Al menos surgió una luz para evitar que la situación se tornara más deshonrosa de lo que ya era para la memoria de su fallecido padre, al menos en la mente de Snail: la reina Terra, a la que Snail sí tuvo el placer de contarle su información de oro:
—Su reina, su alteza, soy Snail Galford y he venido hasta aquí a ver a su majestad, Primo Branford.
Snail no tenía la menor idea si estaba usando los términos correctos, y no lo hacía. En ese caso, la ignorancia resultaba mucho mejor para él, pues evitaba que la piel negra se volviera roja. Para comenzar, presentarse a una reina con su pañuelo típico ya constituía una ofensa, y dirigirse a su autoridad como «su reina, su alteza», en vez de «su majestad», ya era motivo para que Anisio le endilgara un sermón histórico, de haberse hallado en condiciones físicas para hacerse respetar. Como a nadie le importaban los errores de Snail, pues estaban mucho más interesados en lo que tenía que decir, la reina trató de apresurarlo:
—El porqué de tu presencia ya me fue informado. Primo, mi marido y Rey, te nombró agente doble de la corona —las palabras de la reina eran frías y ocultaban el deseo de terminar con esa parte lo más rápido posible—. Por lo tanto, te pido que no pierdas más tiempo y cuentes ya lo que debas decir.

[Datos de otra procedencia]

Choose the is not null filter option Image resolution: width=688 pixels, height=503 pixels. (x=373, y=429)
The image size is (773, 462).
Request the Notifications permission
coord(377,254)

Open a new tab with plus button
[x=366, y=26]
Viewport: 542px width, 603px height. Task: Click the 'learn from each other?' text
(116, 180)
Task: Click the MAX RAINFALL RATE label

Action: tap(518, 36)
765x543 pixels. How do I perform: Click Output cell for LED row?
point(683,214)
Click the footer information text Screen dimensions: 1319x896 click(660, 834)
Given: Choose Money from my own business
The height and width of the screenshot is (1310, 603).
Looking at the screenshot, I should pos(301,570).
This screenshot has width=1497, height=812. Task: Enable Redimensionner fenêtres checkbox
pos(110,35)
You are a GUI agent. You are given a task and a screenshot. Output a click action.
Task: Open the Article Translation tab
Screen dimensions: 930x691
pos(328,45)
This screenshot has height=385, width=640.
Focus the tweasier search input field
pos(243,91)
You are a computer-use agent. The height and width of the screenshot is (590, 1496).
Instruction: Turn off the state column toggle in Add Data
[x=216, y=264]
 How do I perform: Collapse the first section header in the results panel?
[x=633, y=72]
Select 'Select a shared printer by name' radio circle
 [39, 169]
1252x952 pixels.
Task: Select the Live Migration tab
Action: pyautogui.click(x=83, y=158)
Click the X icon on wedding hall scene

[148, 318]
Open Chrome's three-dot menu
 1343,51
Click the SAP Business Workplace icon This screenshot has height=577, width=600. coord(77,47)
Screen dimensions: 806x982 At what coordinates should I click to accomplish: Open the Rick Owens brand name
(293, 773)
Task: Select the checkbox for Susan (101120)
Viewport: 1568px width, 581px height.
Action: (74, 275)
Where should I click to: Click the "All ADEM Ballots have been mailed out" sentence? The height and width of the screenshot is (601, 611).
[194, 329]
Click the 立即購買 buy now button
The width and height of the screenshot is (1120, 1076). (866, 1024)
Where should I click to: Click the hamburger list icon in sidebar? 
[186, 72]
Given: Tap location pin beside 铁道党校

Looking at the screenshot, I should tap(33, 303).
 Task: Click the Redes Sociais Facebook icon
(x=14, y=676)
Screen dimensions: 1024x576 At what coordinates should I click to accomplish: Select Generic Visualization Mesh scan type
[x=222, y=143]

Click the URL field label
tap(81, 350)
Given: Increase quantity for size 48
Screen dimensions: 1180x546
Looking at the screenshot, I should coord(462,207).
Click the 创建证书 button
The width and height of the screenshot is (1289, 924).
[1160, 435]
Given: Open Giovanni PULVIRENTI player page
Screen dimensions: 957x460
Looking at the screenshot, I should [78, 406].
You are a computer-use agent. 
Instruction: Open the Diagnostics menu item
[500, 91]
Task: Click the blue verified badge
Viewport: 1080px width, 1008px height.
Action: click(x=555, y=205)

—Sí, mi reina —esta vez utilizó un término mucho mejor que «su reina, su alteza», puedes estar seguro—. Vengo a informarle que descubrí la ubicación del escondrijo donde la reina y la princesa de Stallia son mantenidas prisioneras.
Los extraños ojos híbridos de Anisio se abrieron. Deseaba aquella información más que cualquier otra cosa.
—Se perforaron muchos túneles subterráneos, para crear una especie de red de túneles intercomunicados e instalar grandes tuberías que desembocan en las fosas del mar de Andreanne. Tales cavernas se patrullaron durante un tiempo, pero después se olvidaron, a partir de lo cual se generaron muchas historias de terror para asustar a niños y adultos. ¡Pues es allí donde el grupo conocido como las Sombras se mantuvo escondido todo este tiempo, y también allí donde se encuentran la reina y la princesa de Stallia!
¡El humanoide saltó y rompió una vidriera del Gran Palacio!
Fue una reacción impulsiva e irracional, tal como debería funcionar el cerebro de un sapo, por encima del buen sentido de un humano. Snail quedó atontado por la reacción, pero no por mucho tiempo. Habría permanecido así si supiera que se dirigía al lugar que él mismo acababa de revelar, pues consideraría a todos los sapos humanoides y pegajosos del mundo suicidas en potencia. Como no lo sabía, al final no pensó nada.
La reina se levantó en un impulso y se volvió hacia el Maestre Enano.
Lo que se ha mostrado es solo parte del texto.